[dropcap]P[/dropcap]or las mañanas suelo tomarme la medicina. No siempre, solo cuando el tiempo me lo permite, no crean. La medicina consiste en hacer una ruta senderista que me ayuda eliminar los tóxicos acumulados merced a un trabajo laboralmente penoso (aunque vocacionalmente gratificante), nocturno y a destajo.
Casualmente nuestros gestores neoliberales de esta sanidad autonómica, a nuestro trabajo nocturno no lo consideran nocturno, aunque incluya toda la noche. Cosas de la posmodernidad neoliberal y de unos sindicatos al servicio de su amo, no de los trabajadores.
La otra mañana, durante la ruta desintoxicadora, me topé con un grupo de alumnos infantiles acompañados y guiados por sus maestras y maestros. Es raro porque en las rutas que suelo hacer, bastante montaraces, es poco habitual toparse con alguien. Toparse con uno o dos (y hablo de personas humanas) ya es una rareza. ¡Bravo por esos maestros!
Y ¡Bravo por esos alumnos! Probablemente no olvidarán esa experiencia.
Una de las lecciones que mejor recuerdo de mis primeros estudios (y son varias las que aún recuerdo) es aquella excursión en que nuestros maestros nos llevaron a conocer y visitar el Monasterio de Yuste, donde el emperador Carlos V se retiró cansado por el peso de los años y el poder, que fue mucho.
Los niños que me encontré en aquella ruta que digo me saludaron como yo de niño saludaba a los adultos. ¡Qué raro es hacerse adulto cuando aquel niño que fuimos sigue dentro de nosotros! Pero claro, uno ya tiene canas en la perilla y los niños te consideran algo así como un viejo respetable.
Para quien guarde buenos recuerdos de sus maestros y de su infancia (como es mi caso) recomiendo un libro entrañable (yo lo leí hace ya muchos años en la colección Austral, y luego lo he releído): «Recuerdos de niñez y mocedad», de Miguel de Unamuno.
Por la tarde también me tomo la medicina. Igualmente solo cuando el tiempo «libre» me lo permite. Es una medicina distinta que compensa con su sosiego el ejercicio de la primera.
Dedico un rato de ese tiempo que llamamos «libre» (y que tanto odian los neoliberales, que nos quieren cual vacas estabuladas productoras de leche) a escuchar música. Pero no distraídamente, como si fuera un «hilo musical», esa forma de escucha que Ortega y Gasset abominaba, sino concentrándome en la música, siguiendo con atención el ritmo, las frases, las ondulaciones, los misterios o realidades que la música sugiere.
Puede ser clásica, puede ser jazz, o puede ser también un podcast, por ejemplo los de ese magnífico programa de Radio Clásica (RNE) llamado «Rumbo al Este», que dirige de forma magistral y poética Maja Vasiljevic.
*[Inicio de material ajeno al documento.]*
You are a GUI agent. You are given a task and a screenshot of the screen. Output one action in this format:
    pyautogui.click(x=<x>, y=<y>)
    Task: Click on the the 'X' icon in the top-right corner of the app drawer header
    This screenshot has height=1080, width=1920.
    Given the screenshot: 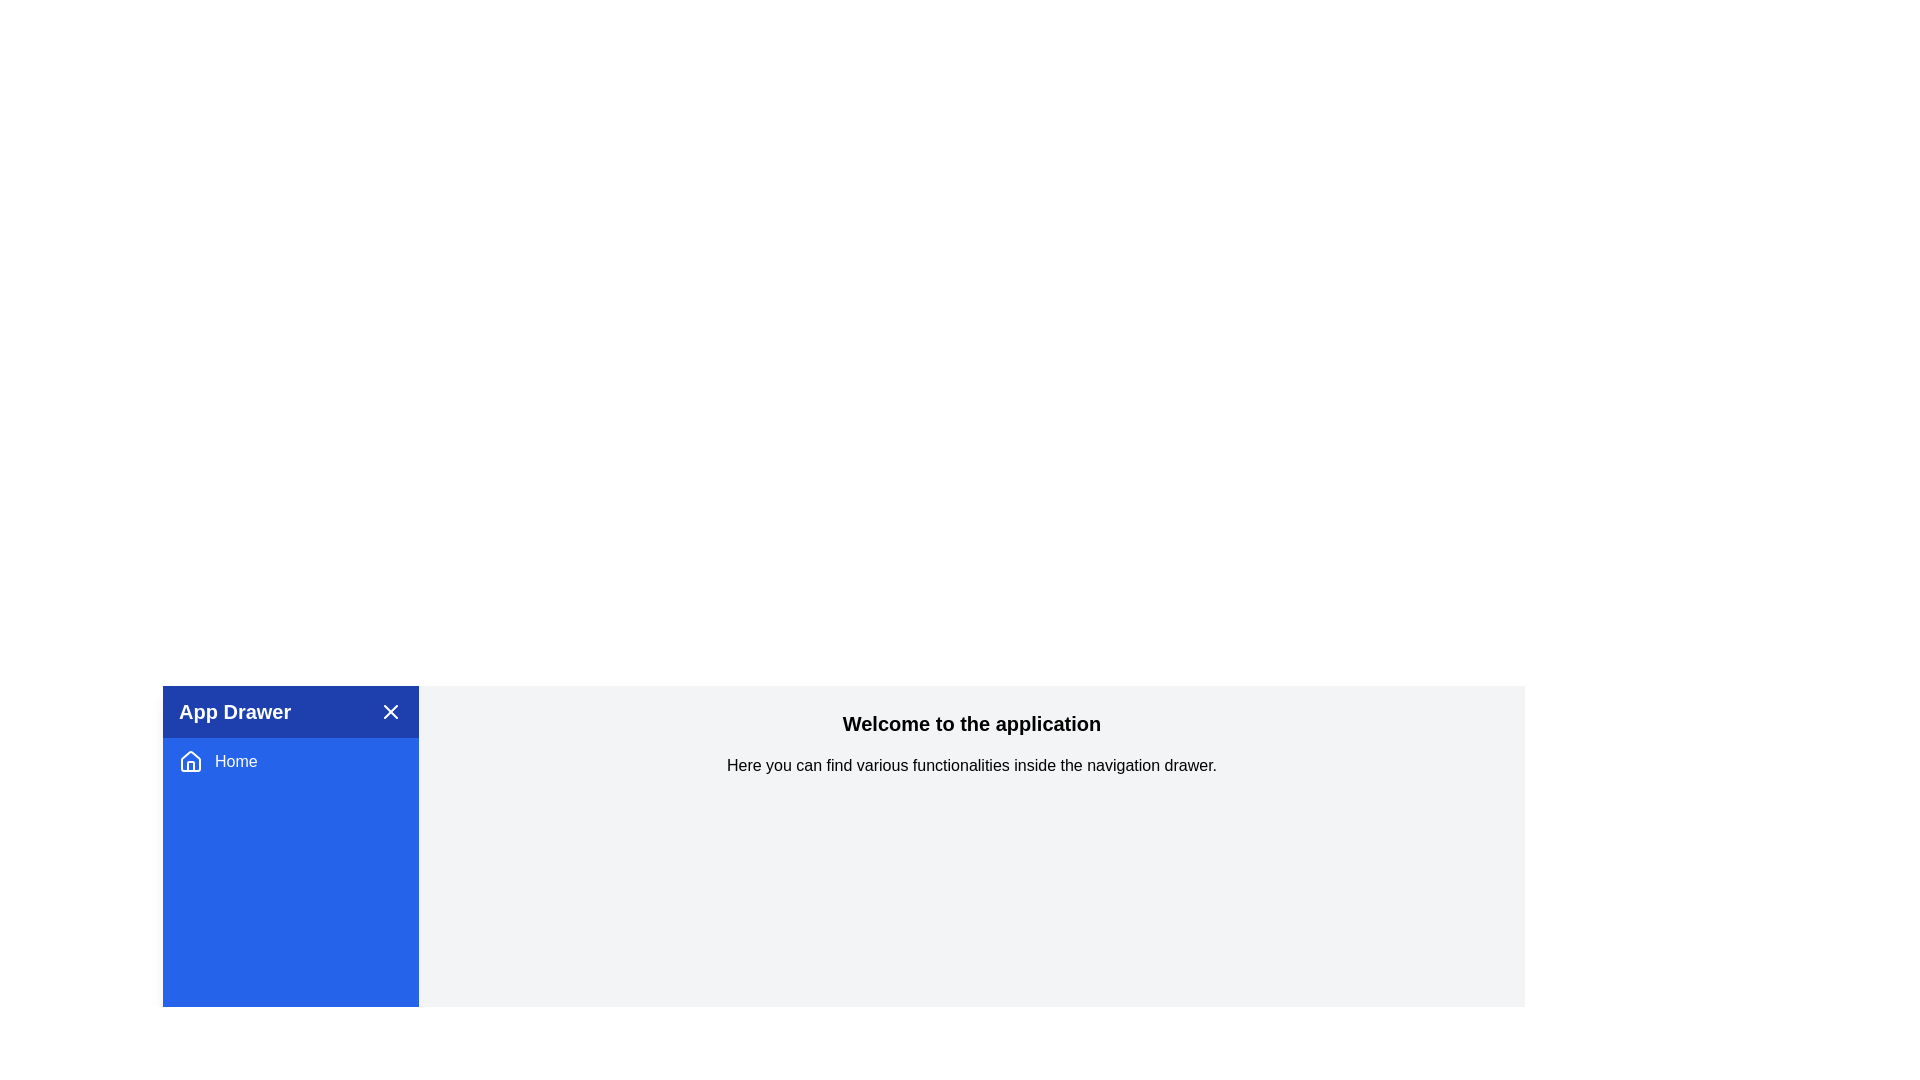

Unas veces disfruto con Nenad Vasilic, y otras con Miles Davis, unas con John Coltrane, y otras con Renaud García-Fons, Anouar Brahem, Bach o Vivaldi. Hay donde escoger.
La música, dicho sea de paso, tiene algo de misterio indescifrable, eterno y trascendente. Efectivamente tiene vínculos muy estrechos con la poesía, de eso no cabe la menor duda. Yo me sigo quedando perplejo ante el hecho de que un movimiento físico de la materia (ese reverberar de los átomos del aire en nuestro tímpano) produzca tal variedad de movimientos del alma (o del cerebro), cuya paleta de colores y matices, parece inagotable.
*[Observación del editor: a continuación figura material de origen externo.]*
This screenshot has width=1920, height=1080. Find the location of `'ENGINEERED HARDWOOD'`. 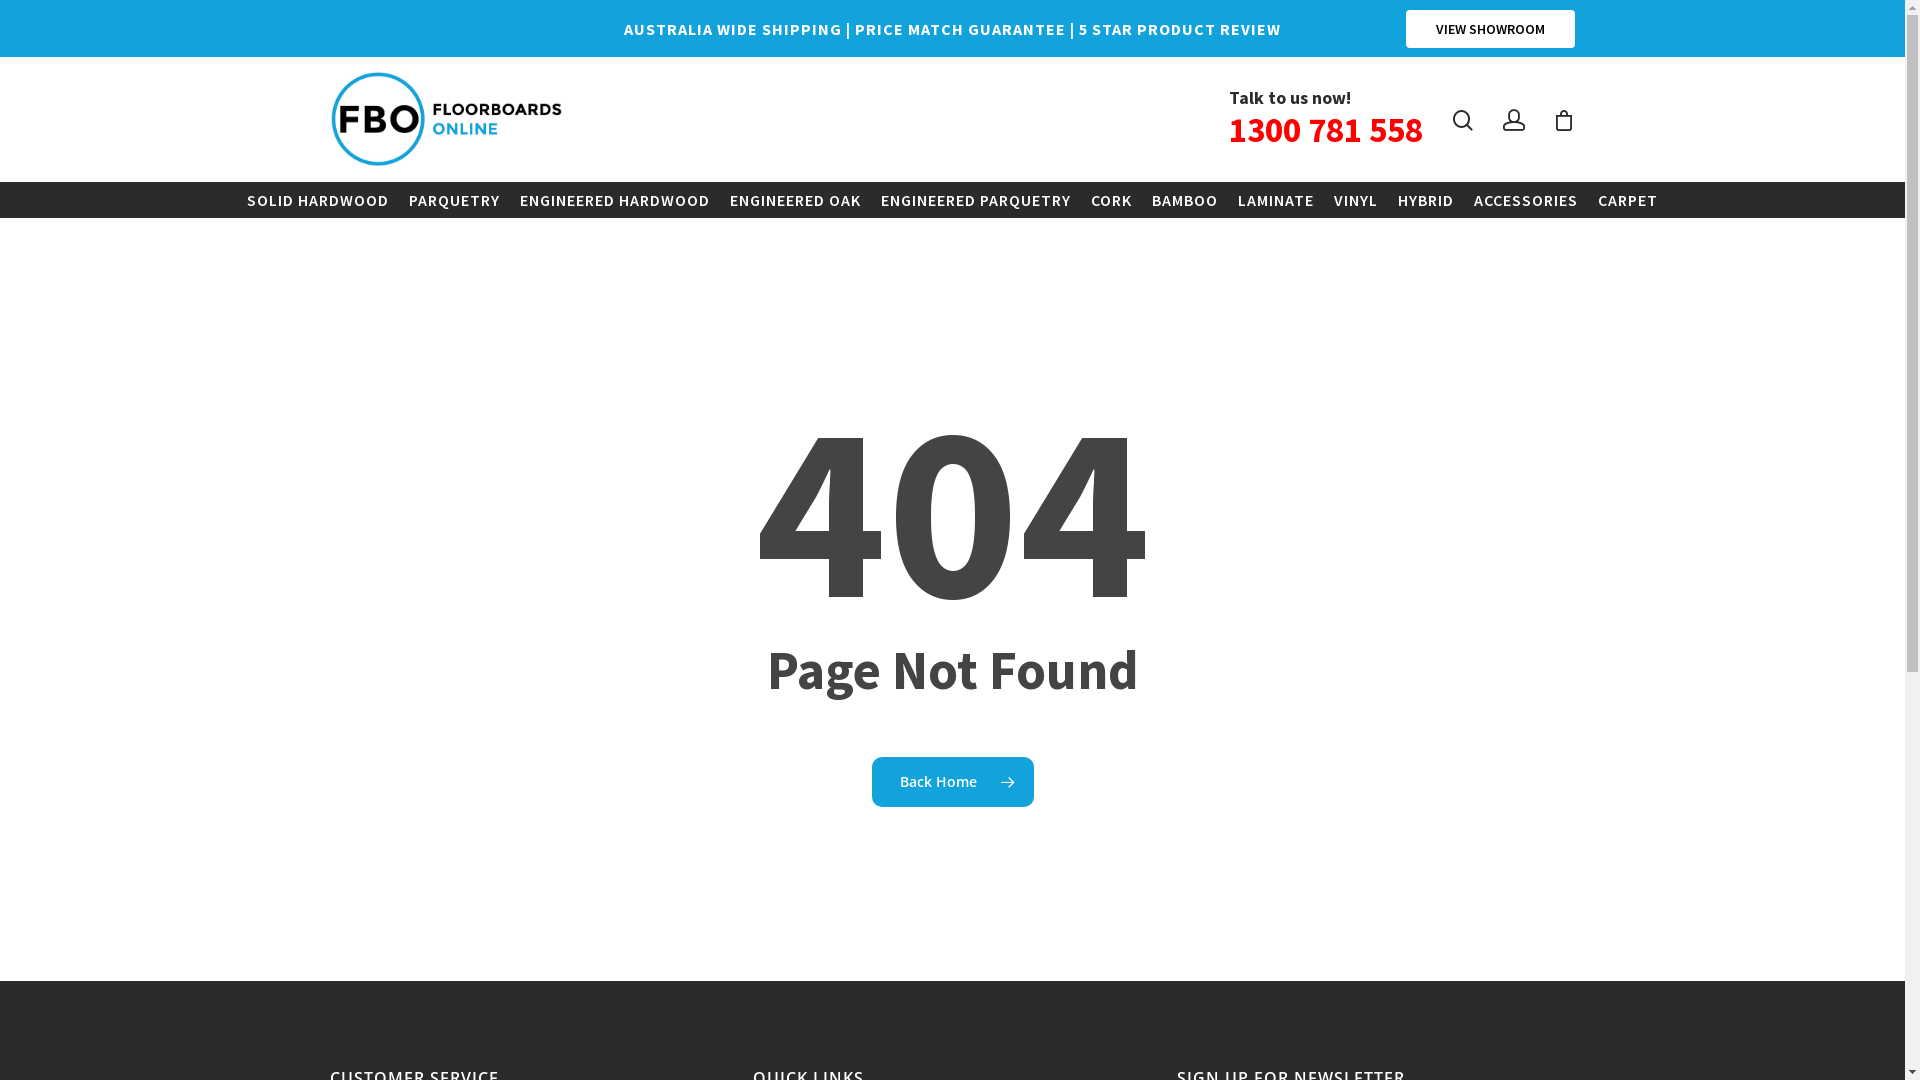

'ENGINEERED HARDWOOD' is located at coordinates (509, 200).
No solo eso, sino que este lenguaje sin palabras parece informarnos de realidades que no es posible expresar de otra forma, realidades inefables, o incluso trascendentes, si es que podemos llamarlas así, considerando que la materia (o la energía) no se crea ni se destruye, solo cambia de sitio, de manera que hasta lo más trascendente podemos incluirlo en este círculo doméstico que al mismo tiempo es cósmico. Un misterio más de esos que nos mantienen vivos y despiertos.
Advertencia: no he detectado ningún efecto secundario de índole pernicioso en estos fármacos que yo, en ocasiones de pura libertad, me administro por la mañana y por la tarde. Cada cual es muy libre de buscar sus propios remedios.